Look for the word "will" in the entries and copy each line where it appears.
[RECORDED DATA Boundary: Start]
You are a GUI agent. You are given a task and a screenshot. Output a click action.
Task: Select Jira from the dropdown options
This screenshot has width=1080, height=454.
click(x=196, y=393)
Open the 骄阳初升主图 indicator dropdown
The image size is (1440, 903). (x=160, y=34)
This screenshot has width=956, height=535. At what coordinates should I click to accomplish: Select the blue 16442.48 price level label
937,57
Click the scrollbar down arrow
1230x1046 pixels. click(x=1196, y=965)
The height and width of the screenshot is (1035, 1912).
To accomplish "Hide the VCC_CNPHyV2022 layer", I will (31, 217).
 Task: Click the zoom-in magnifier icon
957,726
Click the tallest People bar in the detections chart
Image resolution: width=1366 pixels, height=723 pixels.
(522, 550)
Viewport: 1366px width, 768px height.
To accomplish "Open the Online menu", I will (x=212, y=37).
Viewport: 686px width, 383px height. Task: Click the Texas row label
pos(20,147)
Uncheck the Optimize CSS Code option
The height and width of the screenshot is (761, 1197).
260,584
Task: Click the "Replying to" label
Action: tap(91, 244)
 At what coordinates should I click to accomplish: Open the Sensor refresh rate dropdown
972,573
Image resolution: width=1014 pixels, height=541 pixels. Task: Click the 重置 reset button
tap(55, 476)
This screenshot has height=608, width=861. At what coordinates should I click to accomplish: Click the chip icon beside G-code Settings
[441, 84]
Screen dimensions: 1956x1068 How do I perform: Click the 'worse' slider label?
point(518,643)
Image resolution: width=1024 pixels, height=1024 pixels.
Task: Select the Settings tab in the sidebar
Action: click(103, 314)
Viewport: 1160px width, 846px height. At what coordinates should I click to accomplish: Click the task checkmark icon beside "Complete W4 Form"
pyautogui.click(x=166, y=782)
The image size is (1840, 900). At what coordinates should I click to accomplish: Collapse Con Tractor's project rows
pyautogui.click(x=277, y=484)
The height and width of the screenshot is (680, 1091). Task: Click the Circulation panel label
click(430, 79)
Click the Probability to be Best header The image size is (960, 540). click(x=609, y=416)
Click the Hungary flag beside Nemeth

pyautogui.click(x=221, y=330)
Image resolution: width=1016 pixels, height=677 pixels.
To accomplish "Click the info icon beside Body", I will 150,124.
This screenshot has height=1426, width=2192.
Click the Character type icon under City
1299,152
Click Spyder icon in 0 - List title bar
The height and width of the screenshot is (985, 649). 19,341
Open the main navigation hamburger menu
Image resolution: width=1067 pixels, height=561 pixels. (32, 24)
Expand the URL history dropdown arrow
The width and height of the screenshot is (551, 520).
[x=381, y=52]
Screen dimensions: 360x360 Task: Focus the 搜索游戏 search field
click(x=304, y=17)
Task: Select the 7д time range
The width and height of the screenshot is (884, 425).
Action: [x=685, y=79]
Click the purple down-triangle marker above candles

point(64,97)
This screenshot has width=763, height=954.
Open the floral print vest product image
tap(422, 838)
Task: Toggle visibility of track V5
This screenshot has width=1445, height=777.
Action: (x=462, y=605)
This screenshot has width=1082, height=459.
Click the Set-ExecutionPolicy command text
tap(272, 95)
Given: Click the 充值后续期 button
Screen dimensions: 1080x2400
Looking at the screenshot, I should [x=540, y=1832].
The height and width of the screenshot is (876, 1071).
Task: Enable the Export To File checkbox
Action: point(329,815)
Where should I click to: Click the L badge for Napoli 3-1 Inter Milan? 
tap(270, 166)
[RECORDED DATA Boundary: End]
- _ANSWER TO THIS EXERCISE_:
To accomplish "Hide the VCC_CNPHyV2022 layer", I will (31, 217).
To accomplish "Open the Online menu", I will (x=212, y=37).
To accomplish "Click the info icon beside Body", I will 150,124.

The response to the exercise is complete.